Malgré l'interdiction de posséder et de reproduire les chiens d'attaque comme les pit-bull, le marché - parallèle - du chien dangereux est florissant dans certains quartiers.

Sabrina, 17ans, est propriétaire d'une chienne d'attaque, un pit-bull de deux ans qu'elle s'est procurée "pour faire comme tout le monde". Elle l'a dressée "pour qu'elle fasse peur aux personnes du quartier". Son pit-bull, une femelle, fait des combats contre d'autres chiens d'attaque. Sabrina aime qu'on parle de sa chienne et sait que ces combats la rendent de plus en plus forte.

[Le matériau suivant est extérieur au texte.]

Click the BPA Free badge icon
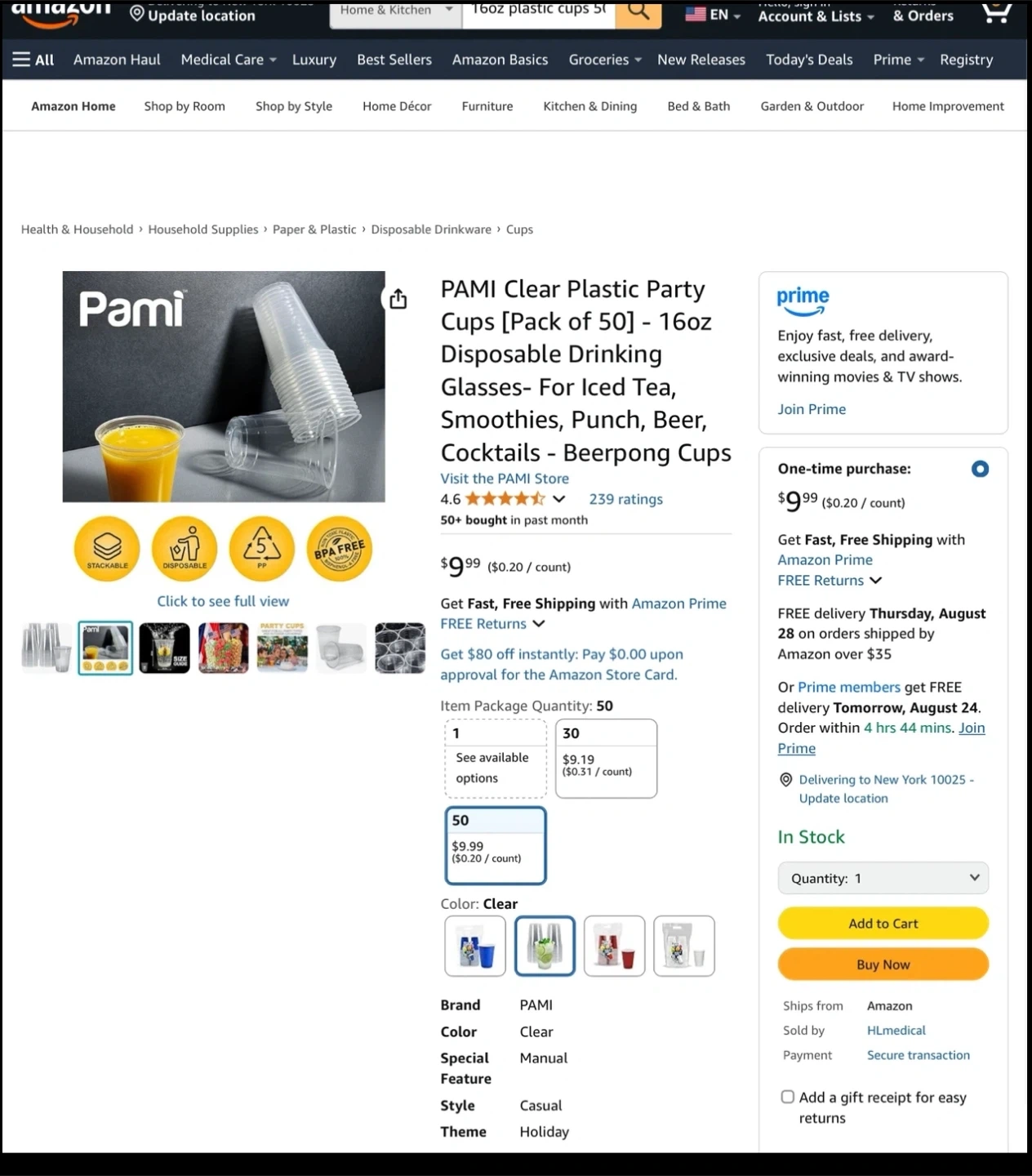1032x1176 pixels. (x=340, y=549)
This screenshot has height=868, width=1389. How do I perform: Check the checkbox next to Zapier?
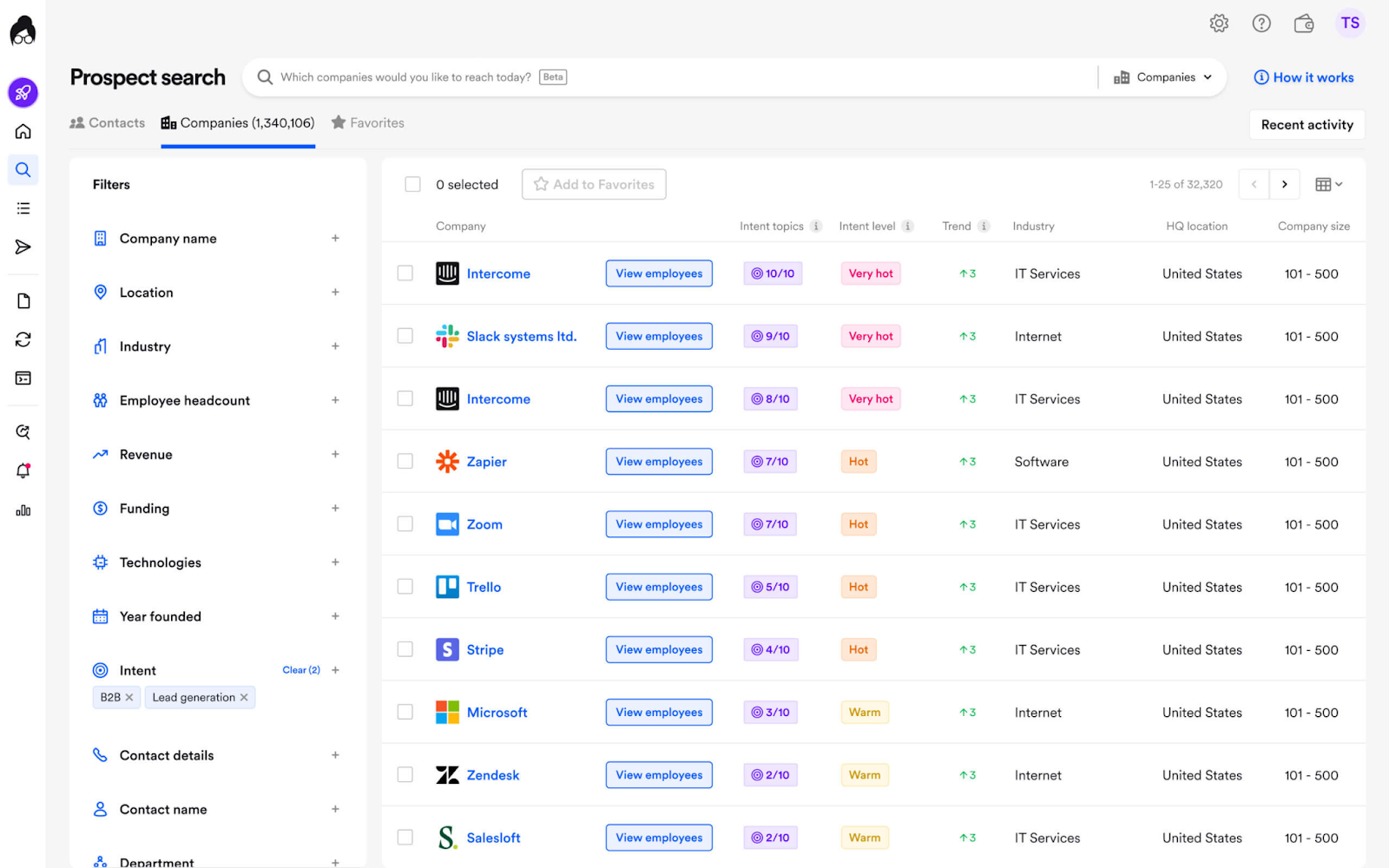(405, 461)
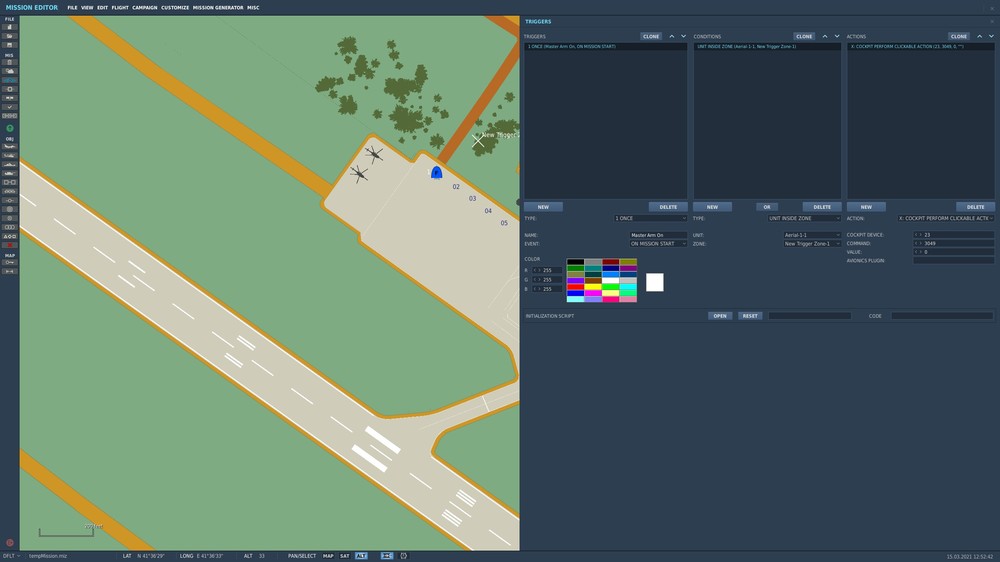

En France, les chiens sont classés en trois catégories selon la réglementation qui encadre leur commerce et leur possession. Le pit-bull de Sabrina appartient à la première catégorie. C'est un chien d'attaque dont l'acquisition est totalement illégale et qui n'a pas de certificat de naissance délivré par la Société Centrale Canine. Le même chien (de race Staffordshire bull terrier ou Stafford terrier américain), nanti d'un certificat de naissance ou "pedigree", appartient à la deuxième catégorie. Ce sont des chiens de garde et de défense inscrits au Livre des Origines Françaises (LOF). Le Mastiff aussi peut appartenir aux deux catégories selon qu'il a un pedigree ou non (s'il est de race pure ou non). La propriété et le commerce de ces chiens sont réglementés. Depuis avril 1999, l'acquisition, la cession, l'importation et l'élevage des chiens d'attaque sont interdits. Il est possible de posséder un chien né avant cette date, sauf pour les mineurs ou une personne ayant un casier judiciaire. En cas de contravention, les peines vont jusqu'à trois mois de prison et 4000 Euros d'amende. Pour les propriétaires de Pit-bull nés avant la loi, il est impératif de contracter une assurance de responsabilité civile et interdit de les reproduire. Les chiens comme ceux de Sabrina sont déclarés "danger à l'ordre public". Sabrina dit qu'elle contrôle son chien. Un jeune du quartier s'est pourtant fait manger une partie de la jambe par un pit-bull. Un propriétaire affirme qu'il ne fait jamais monter son chien chez lui. Il le laisse dans la cave. Cela permet aussi de le rendre plus agressif et il est parfois laissé dans le noir sans manger pour le rendre enragé. La police intervient peu dans les quartiers. Le marché du pit-bull est lucratif. "Un chiot qui se vend a 200 Euros, ce n'est pas cher", explique Ali qui connaît de nombreux propriétaires. Le pit-bull ne semble pas prêt de s'éteindre en France comme le prévoyait pourtant la loi de 1999.